What (or whom) did you let go of this year? Why? (Author: Alice Bradley)
I’ve let go of trying to have it both ways.
It all started with a handshake. A handshake tells a lot about a person. It tells you about their self-esteem, about the type of person they are, about how they were raised. My father taught me early how to shake hands. “Jennifer,” he said, “people will take you seriously if you make eye-contact and give a firm, full-palm handshake.” (He also taught me how to throw a punch, but this handshake thing is something I use much more frequently.) I shake hands with everyone I meet. It’s a symbol of respect; an old-school action that’s fallen by the wayside. When I’m drinking, I will not hesitate to call someone out on their poor handshake. “You shake hands like a girl!” I’ll snicker. “Would you shake your buddy’s hand like that?!” It’s always good for a laugh and has become rather a trademark of mine.
It was no different when I met J, the gentleman with whom I’d embark on a modern day love affair….

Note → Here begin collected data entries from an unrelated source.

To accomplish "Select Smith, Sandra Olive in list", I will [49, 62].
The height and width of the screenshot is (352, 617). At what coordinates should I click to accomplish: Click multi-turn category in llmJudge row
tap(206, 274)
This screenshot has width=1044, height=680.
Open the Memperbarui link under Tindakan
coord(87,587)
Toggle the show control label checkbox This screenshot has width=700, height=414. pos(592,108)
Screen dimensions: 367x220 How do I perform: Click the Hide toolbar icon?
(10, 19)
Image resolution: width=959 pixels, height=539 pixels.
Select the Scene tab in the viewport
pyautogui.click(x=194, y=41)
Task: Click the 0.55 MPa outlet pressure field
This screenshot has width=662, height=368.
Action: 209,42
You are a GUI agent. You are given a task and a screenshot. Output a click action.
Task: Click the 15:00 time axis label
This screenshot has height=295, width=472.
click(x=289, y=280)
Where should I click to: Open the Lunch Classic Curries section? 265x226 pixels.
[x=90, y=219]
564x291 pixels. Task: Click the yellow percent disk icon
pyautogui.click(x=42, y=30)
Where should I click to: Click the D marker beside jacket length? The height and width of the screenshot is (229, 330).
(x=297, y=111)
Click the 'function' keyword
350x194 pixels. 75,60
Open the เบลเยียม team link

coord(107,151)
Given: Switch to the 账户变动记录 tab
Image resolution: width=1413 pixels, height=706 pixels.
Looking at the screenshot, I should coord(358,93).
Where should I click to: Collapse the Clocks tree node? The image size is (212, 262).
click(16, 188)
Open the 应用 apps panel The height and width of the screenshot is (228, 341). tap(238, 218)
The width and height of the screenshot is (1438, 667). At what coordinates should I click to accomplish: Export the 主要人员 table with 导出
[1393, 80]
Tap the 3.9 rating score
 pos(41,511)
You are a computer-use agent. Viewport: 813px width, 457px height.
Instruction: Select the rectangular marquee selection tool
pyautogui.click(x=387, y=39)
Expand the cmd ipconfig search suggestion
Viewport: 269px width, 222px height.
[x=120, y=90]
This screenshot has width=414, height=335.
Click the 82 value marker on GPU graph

This past April, I suggested to my husband that we get away for a long weekend. My birthday was the excuse, but really, we needed some time to get away and be together; to get back to even. He was in the process of separating from the Navy and had accepted a position in what can only be described as the armpit of Washington State. I’d left jobs and friends on previous moves, but this one was different. I’d had no input in the decision, and he’d waved off all of my concerns as irrational. Day by day, I was feeling less and less a partner in my marriage and more like a roommate. With no voice in the one place where it should have been the most important, the pit in the bottom of my stomach was growing daily. Each fresh hurt piled on the previously bruised places, and my eyes shone with resentment and loathing. I felt small and useless, picked on and forgotten; a small roadblock to be plowed over heedlessly on the way to his fantastic new opportunity.
He looked over me sightlessly and told me that it wouldn’t be possible; there may or may not be a particular “separation” appointment scheduled for him during that time. In the cult of Navy life, there was certainly the possibility that this was true, but I wouldn’t believe that there wasn’t a way he could have worked around those four days. I looked at him quietly, wounded beyond measure, and accepted his answer. In reality, even if I’d had the words at that point, he more than likely would have laughed them off anyway. I retreated further and nodded my head. In the past few years, I’d been pushed by tiny degrees so far over my line in the sand that I couldn’t remember where I’d originally drawn it. This was one more nick on my already pulpy and tender self and I cried myself to sleep.
Battered, I made a fateful decision to fly to North Carolina with the money I’d saved for that weekend. I had a girlfriend there who assured me that even though early in the season, there was more than a small possibility that it’d be nice enough to laze on the beach. She didn’t need to tell me twice. I booked my ticket and went. On the verge of tears almost constantly at that point, I needed a respite….and a lot of cabernet.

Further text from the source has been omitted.